Jeff Parker | Sarrell Dental
New business models: Combining business savvy with a culture of care to expand access to dental care for low-income kids.
A business executive by trade, Jeff is proving that diligent measures of efficiency and management can achieve a viable non-profit model of dentistry. This breakthrough is making dental care accessible to the more than 14 million children on Medicaid who currently go without any oral health care. Relatively few dentists participate in Medicaid arguing that their businesses wouldn’t stay afloat in the face of low reimbursement rates, tedious paperwork, and “no-show” clients.. Jeff is dispelling these myths with the first viable nonprofit model of dentistry that separates care management from care delivery. The model employs extensive community outreach, improved efficiency, cost-cutting business practices, and a strong "Culture of Care" with commitment to transparency. Sarrell Dental has been able to manage 145,000 patient visits every year across 14 rural and low-income communities in Alabama, and is poised to expand to Kentucky in 2014.
Emily May | Hollaback!
Stories and technology: Creating a modern-day movement to end street harassment.

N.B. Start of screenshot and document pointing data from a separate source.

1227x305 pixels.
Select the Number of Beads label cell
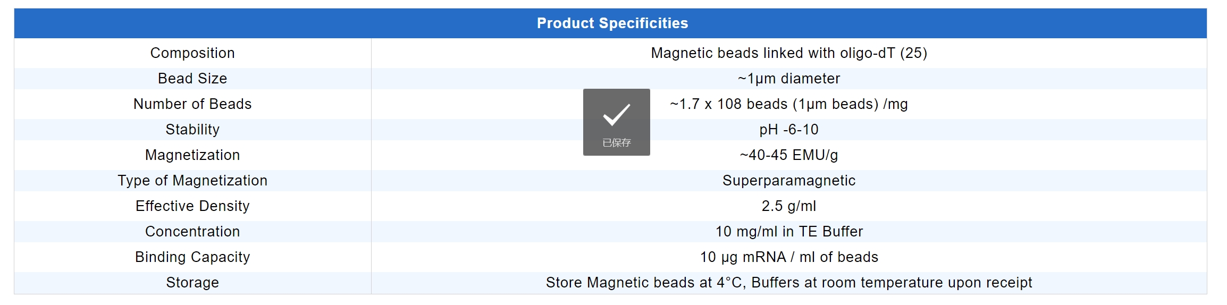pyautogui.click(x=192, y=104)
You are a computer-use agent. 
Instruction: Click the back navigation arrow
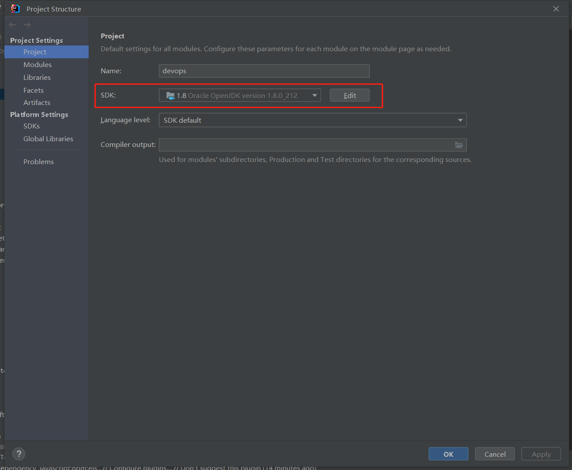tap(13, 25)
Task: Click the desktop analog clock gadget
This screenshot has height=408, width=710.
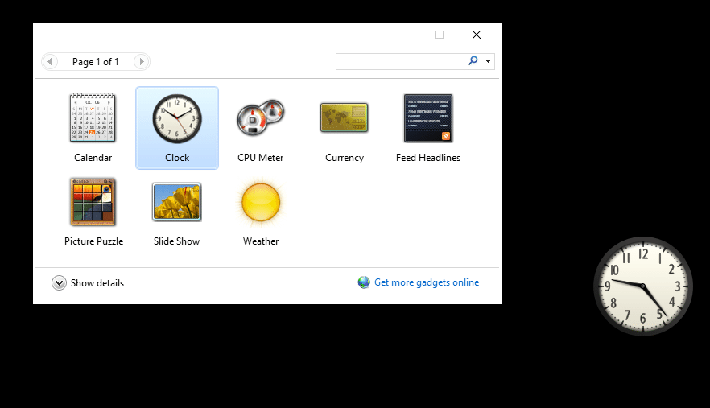Action: point(642,286)
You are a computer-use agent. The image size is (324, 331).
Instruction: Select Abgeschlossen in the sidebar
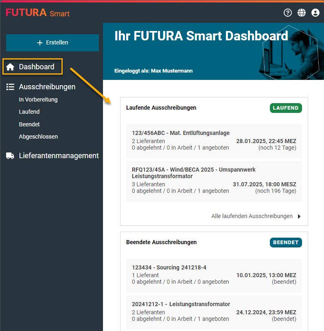pos(38,137)
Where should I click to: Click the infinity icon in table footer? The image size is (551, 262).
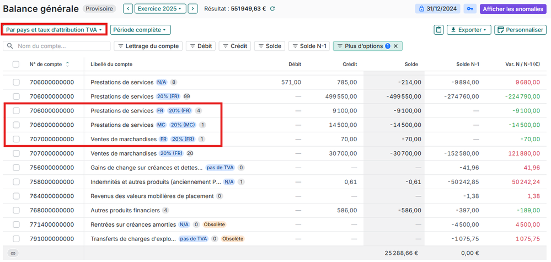13,253
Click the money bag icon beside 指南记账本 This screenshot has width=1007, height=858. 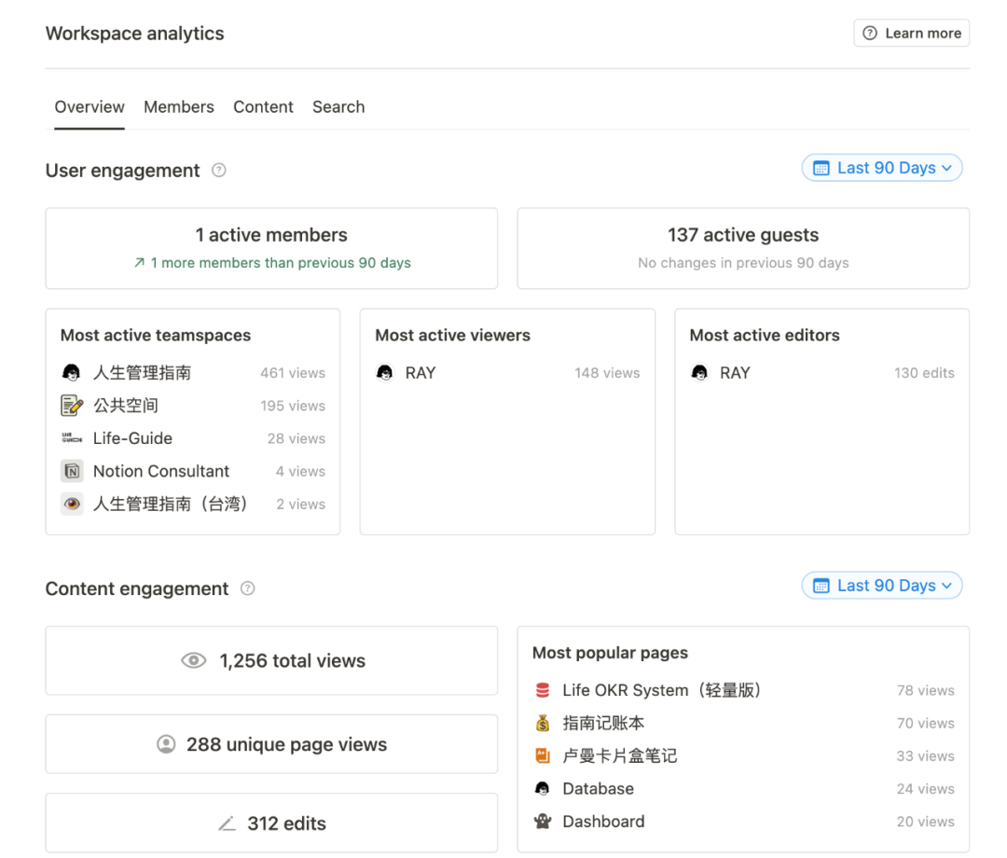click(542, 723)
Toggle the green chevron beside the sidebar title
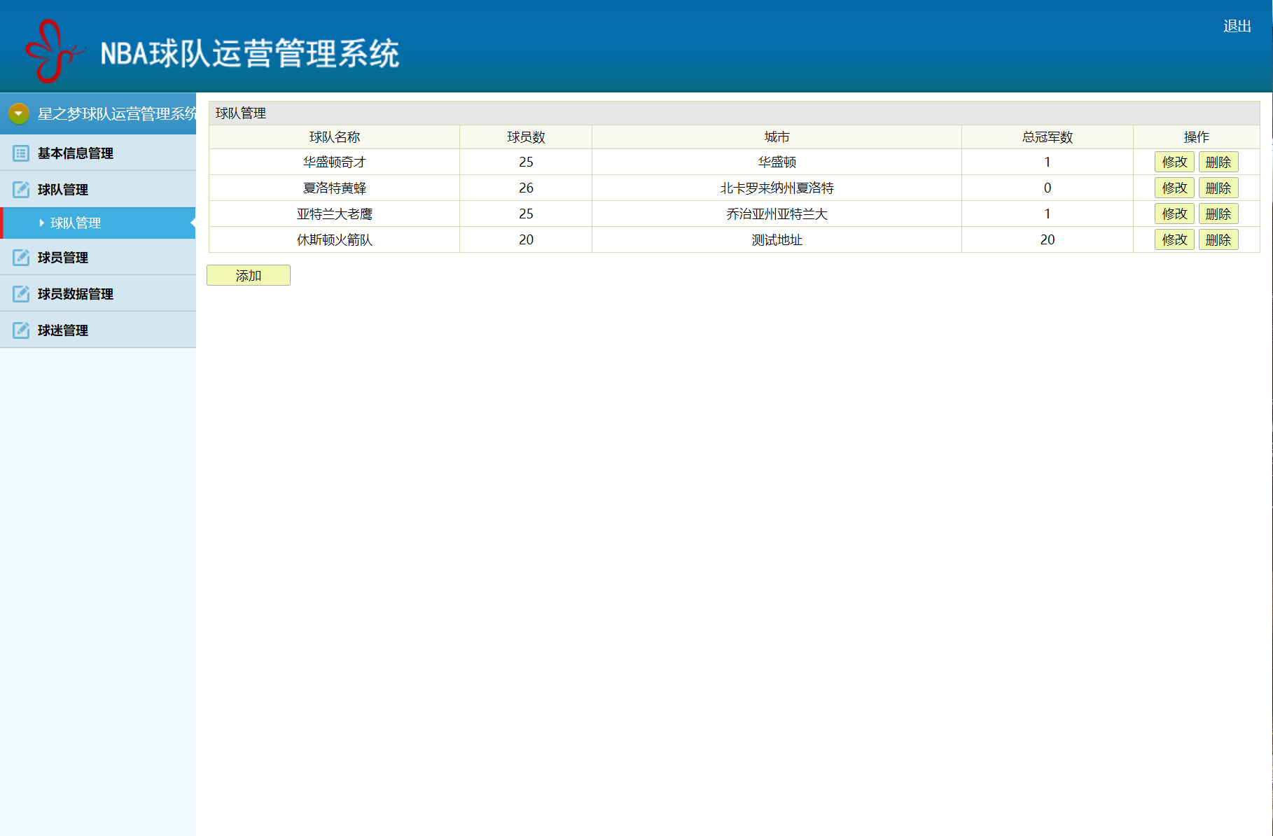The image size is (1273, 836). (18, 113)

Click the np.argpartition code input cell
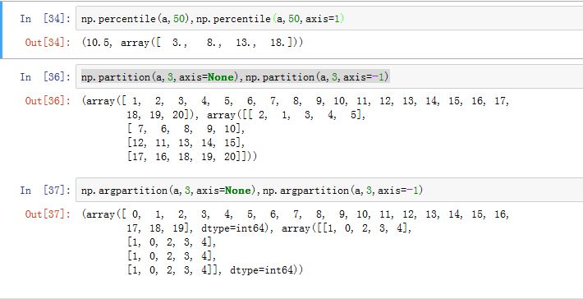point(329,190)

Sexual harassment in the workplace is a punishable offense: Yet when it comes to public space, the same behaviors we refuse to tolerate in a workplace are an accepted daily reality for many. Emily May is doing to street harassment what the women's movement of the 1970's and 1980's did to workplace harassment. By using tools of the 21st century, Hollaback! is exposing street harassment and building tools to effectively report and address it. Using social media and crowd-sourcing technology, she has created a real-time response to street harassment, allowing victims to anonymously share their story online or via a smartphone app. The result is an immediate feeling of agency among victims and a shared understanding that they aren’t alone – but more importantly, a growing data set that includes the incident's location, which Emily and her team are using to shift the way we look at street harassment. Hollaback! is growing a global movement to end sexual harassment in the public space, with active chapters in 65 cities and 22 countries and growing.